Provided information Start Marker
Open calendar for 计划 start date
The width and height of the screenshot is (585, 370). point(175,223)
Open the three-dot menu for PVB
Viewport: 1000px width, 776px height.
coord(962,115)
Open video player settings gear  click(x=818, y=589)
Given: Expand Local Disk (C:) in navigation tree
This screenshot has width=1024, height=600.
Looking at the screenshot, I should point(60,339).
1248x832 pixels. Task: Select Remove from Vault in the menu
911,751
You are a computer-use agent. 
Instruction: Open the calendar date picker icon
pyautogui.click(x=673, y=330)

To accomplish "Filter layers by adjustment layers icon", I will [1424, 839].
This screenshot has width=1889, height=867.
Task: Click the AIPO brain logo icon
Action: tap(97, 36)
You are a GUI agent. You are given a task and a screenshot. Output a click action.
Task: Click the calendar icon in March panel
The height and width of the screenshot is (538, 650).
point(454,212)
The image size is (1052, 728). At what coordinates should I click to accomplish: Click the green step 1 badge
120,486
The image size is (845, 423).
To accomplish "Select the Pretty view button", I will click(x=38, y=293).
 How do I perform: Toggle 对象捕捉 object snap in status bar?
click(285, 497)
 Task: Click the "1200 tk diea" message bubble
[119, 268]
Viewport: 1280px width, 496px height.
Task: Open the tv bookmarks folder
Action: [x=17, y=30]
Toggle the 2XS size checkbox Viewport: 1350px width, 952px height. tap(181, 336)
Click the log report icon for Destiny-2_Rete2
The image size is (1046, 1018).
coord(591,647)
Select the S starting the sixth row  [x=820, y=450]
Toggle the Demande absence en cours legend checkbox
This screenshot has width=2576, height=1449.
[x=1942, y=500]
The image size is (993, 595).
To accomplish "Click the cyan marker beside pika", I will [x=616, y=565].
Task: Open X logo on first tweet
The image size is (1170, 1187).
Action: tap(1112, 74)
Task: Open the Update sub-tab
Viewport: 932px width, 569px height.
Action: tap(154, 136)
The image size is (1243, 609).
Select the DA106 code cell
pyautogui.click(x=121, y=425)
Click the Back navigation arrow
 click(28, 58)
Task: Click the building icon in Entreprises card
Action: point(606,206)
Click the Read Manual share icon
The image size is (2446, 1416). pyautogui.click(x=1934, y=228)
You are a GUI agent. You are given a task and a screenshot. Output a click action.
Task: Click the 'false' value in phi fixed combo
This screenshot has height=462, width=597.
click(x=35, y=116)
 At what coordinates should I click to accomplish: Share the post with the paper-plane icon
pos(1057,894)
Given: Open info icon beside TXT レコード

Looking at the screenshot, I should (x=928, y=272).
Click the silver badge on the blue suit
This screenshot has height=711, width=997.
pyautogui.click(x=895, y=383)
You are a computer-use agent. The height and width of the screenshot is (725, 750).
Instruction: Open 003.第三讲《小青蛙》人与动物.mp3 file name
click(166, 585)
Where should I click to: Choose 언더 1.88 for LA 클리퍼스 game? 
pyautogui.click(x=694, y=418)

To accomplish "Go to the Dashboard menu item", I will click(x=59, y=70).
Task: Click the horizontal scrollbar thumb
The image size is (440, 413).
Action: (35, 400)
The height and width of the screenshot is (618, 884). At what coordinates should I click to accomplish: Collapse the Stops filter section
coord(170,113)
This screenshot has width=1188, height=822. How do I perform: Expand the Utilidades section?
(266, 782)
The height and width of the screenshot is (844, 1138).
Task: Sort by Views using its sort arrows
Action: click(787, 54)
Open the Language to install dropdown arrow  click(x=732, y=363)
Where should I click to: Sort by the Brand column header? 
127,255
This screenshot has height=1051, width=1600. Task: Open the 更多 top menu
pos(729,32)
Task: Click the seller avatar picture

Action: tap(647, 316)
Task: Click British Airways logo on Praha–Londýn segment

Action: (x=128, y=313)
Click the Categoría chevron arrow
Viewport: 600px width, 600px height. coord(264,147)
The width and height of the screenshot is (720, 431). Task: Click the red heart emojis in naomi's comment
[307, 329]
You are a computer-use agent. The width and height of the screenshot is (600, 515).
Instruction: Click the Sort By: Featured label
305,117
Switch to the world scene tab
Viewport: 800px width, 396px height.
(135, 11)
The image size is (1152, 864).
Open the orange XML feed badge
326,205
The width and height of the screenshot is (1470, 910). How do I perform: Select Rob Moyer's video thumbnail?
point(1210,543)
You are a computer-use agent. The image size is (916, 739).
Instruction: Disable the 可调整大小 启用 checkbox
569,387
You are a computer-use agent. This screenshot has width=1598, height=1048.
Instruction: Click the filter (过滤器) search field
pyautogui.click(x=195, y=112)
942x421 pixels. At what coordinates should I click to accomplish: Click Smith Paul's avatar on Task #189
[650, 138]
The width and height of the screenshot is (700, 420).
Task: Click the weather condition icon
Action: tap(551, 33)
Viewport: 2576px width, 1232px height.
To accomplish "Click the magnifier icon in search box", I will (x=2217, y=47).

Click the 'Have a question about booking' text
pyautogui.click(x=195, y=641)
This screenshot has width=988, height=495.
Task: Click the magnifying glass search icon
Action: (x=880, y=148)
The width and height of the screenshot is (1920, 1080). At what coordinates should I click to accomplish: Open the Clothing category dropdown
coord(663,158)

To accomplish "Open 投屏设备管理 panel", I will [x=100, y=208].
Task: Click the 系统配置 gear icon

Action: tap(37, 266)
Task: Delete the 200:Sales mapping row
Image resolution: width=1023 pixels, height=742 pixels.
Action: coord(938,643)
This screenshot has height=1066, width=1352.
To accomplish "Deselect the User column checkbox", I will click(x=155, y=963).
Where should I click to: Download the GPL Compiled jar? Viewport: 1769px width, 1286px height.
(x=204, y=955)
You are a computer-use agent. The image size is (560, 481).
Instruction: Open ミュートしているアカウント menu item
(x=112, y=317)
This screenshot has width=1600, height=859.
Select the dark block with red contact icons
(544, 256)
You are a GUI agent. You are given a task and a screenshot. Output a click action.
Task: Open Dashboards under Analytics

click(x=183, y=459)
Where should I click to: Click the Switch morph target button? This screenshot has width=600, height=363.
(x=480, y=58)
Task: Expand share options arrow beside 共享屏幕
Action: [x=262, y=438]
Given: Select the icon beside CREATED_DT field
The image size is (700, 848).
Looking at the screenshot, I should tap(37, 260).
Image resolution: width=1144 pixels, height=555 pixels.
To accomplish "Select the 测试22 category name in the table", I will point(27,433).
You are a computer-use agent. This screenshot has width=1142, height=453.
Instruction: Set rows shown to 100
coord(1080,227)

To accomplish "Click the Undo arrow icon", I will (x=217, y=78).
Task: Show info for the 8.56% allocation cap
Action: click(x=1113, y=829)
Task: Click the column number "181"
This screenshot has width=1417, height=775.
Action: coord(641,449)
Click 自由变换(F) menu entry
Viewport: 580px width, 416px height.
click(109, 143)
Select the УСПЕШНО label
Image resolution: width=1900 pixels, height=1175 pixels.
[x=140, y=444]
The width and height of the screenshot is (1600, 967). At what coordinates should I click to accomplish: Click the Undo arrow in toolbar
Provided information End Marker
- **What to produce**: Each line above is to be repeated exactly.

- **Output**:
Open calendar for 计划 start date
The width and height of the screenshot is (585, 370). point(175,223)
Open the three-dot menu for PVB
Viewport: 1000px width, 776px height.
coord(962,115)
Open video player settings gear  click(x=818, y=589)
Given: Expand Local Disk (C:) in navigation tree
This screenshot has width=1024, height=600.
Looking at the screenshot, I should point(60,339).
1248x832 pixels. Task: Select Remove from Vault in the menu
911,751
You are a computer-use agent. 
Instruction: Open the calendar date picker icon
pyautogui.click(x=673, y=330)

To accomplish "Filter layers by adjustment layers icon", I will [1424, 839].
This screenshot has width=1889, height=867.
Task: Click the AIPO brain logo icon
Action: tap(97, 36)
You are a GUI agent. You are given a task and a screenshot. Output a click action.
Task: Click the calendar icon in March panel
The height and width of the screenshot is (538, 650).
point(454,212)
The image size is (1052, 728). At what coordinates should I click to accomplish: Click the green step 1 badge
120,486
The image size is (845, 423).
To accomplish "Select the Pretty view button", I will click(x=38, y=293).
 How do I perform: Toggle 对象捕捉 object snap in status bar?
click(285, 497)
 Task: Click the "1200 tk diea" message bubble
[119, 268]
Viewport: 1280px width, 496px height.
Task: Open the tv bookmarks folder
Action: [x=17, y=30]
Toggle the 2XS size checkbox Viewport: 1350px width, 952px height. tap(181, 336)
Click the log report icon for Destiny-2_Rete2
The image size is (1046, 1018).
coord(591,647)
Select the S starting the sixth row  [x=820, y=450]
Toggle the Demande absence en cours legend checkbox
This screenshot has width=2576, height=1449.
[x=1942, y=500]
The image size is (993, 595).
To accomplish "Click the cyan marker beside pika", I will [x=616, y=565].
Task: Open X logo on first tweet
The image size is (1170, 1187).
Action: tap(1112, 74)
Task: Open the Update sub-tab
Viewport: 932px width, 569px height.
Action: tap(154, 136)
The image size is (1243, 609).
Select the DA106 code cell
pyautogui.click(x=121, y=425)
Click the Back navigation arrow
 click(28, 58)
Task: Click the building icon in Entreprises card
Action: point(606,206)
Click the Read Manual share icon
The image size is (2446, 1416). pyautogui.click(x=1934, y=228)
You are a GUI agent. You are given a task and a screenshot. Output a click action.
Task: Click the 'false' value in phi fixed combo
This screenshot has height=462, width=597.
click(x=35, y=116)
 At what coordinates should I click to accomplish: Share the post with the paper-plane icon
pos(1057,894)
Given: Open info icon beside TXT レコード

Looking at the screenshot, I should (x=928, y=272).
Click the silver badge on the blue suit
This screenshot has height=711, width=997.
pyautogui.click(x=895, y=383)
You are a computer-use agent. The height and width of the screenshot is (725, 750).
Instruction: Open 003.第三讲《小青蛙》人与动物.mp3 file name
click(166, 585)
Where should I click to: Choose 언더 1.88 for LA 클리퍼스 game? 
pyautogui.click(x=694, y=418)

To accomplish "Go to the Dashboard menu item", I will click(x=59, y=70).
Task: Click the horizontal scrollbar thumb
The image size is (440, 413).
Action: (35, 400)
The height and width of the screenshot is (618, 884). At what coordinates should I click to accomplish: Collapse the Stops filter section
coord(170,113)
This screenshot has width=1188, height=822. How do I perform: Expand the Utilidades section?
(266, 782)
The height and width of the screenshot is (844, 1138).
Task: Sort by Views using its sort arrows
Action: click(787, 54)
Open the Language to install dropdown arrow  click(x=732, y=363)
Where should I click to: Sort by the Brand column header? 
127,255
This screenshot has height=1051, width=1600. Task: Open the 更多 top menu
pos(729,32)
Task: Click the seller avatar picture

Action: tap(647, 316)
Task: Click British Airways logo on Praha–Londýn segment

Action: (x=128, y=313)
Click the Categoría chevron arrow
Viewport: 600px width, 600px height. coord(264,147)
The width and height of the screenshot is (720, 431). Task: Click the red heart emojis in naomi's comment
[307, 329]
You are a computer-use agent. The width and height of the screenshot is (600, 515).
Instruction: Click the Sort By: Featured label
305,117
Switch to the world scene tab
Viewport: 800px width, 396px height.
(135, 11)
The image size is (1152, 864).
Open the orange XML feed badge
326,205
The width and height of the screenshot is (1470, 910). How do I perform: Select Rob Moyer's video thumbnail?
point(1210,543)
You are a computer-use agent. The image size is (916, 739).
Instruction: Disable the 可调整大小 启用 checkbox
569,387
You are a computer-use agent. This screenshot has width=1598, height=1048.
Instruction: Click the filter (过滤器) search field
pyautogui.click(x=195, y=112)
942x421 pixels. At what coordinates should I click to accomplish: Click Smith Paul's avatar on Task #189
[650, 138]
The width and height of the screenshot is (700, 420).
Task: Click the weather condition icon
Action: tap(551, 33)
Viewport: 2576px width, 1232px height.
To accomplish "Click the magnifier icon in search box", I will (x=2217, y=47).

Click the 'Have a question about booking' text
pyautogui.click(x=195, y=641)
This screenshot has width=988, height=495.
Task: Click the magnifying glass search icon
Action: (x=880, y=148)
The width and height of the screenshot is (1920, 1080). At what coordinates should I click to accomplish: Open the Clothing category dropdown
coord(663,158)

To accomplish "Open 投屏设备管理 panel", I will [x=100, y=208].
Task: Click the 系统配置 gear icon

Action: tap(37, 266)
Task: Delete the 200:Sales mapping row
Image resolution: width=1023 pixels, height=742 pixels.
Action: coord(938,643)
This screenshot has height=1066, width=1352.
To accomplish "Deselect the User column checkbox", I will click(x=155, y=963).
Where should I click to: Download the GPL Compiled jar? Viewport: 1769px width, 1286px height.
(x=204, y=955)
You are a computer-use agent. The image size is (560, 481).
Instruction: Open ミュートしているアカウント menu item
(x=112, y=317)
This screenshot has width=1600, height=859.
Select the dark block with red contact icons
(544, 256)
You are a GUI agent. You are given a task and a screenshot. Output a click action.
Task: Open Dashboards under Analytics

click(x=183, y=459)
Where should I click to: Click the Switch morph target button? This screenshot has width=600, height=363.
(x=480, y=58)
Task: Expand share options arrow beside 共享屏幕
Action: [x=262, y=438]
Given: Select the icon beside CREATED_DT field
The image size is (700, 848).
Looking at the screenshot, I should tap(37, 260).
Image resolution: width=1144 pixels, height=555 pixels.
To accomplish "Select the 测试22 category name in the table", I will point(27,433).
You are a computer-use agent. This screenshot has width=1142, height=453.
Instruction: Set rows shown to 100
coord(1080,227)

To accomplish "Click the Undo arrow icon", I will (x=217, y=78).
Task: Show info for the 8.56% allocation cap
Action: click(x=1113, y=829)
Task: Click the column number "181"
This screenshot has width=1417, height=775.
Action: coord(641,449)
Click 自由变换(F) menu entry
Viewport: 580px width, 416px height.
click(109, 143)
Select the УСПЕШНО label
Image resolution: width=1900 pixels, height=1175 pixels.
[x=140, y=444]
The width and height of the screenshot is (1600, 967). At what coordinates should I click to accomplish: Click the Undo arrow in toolbar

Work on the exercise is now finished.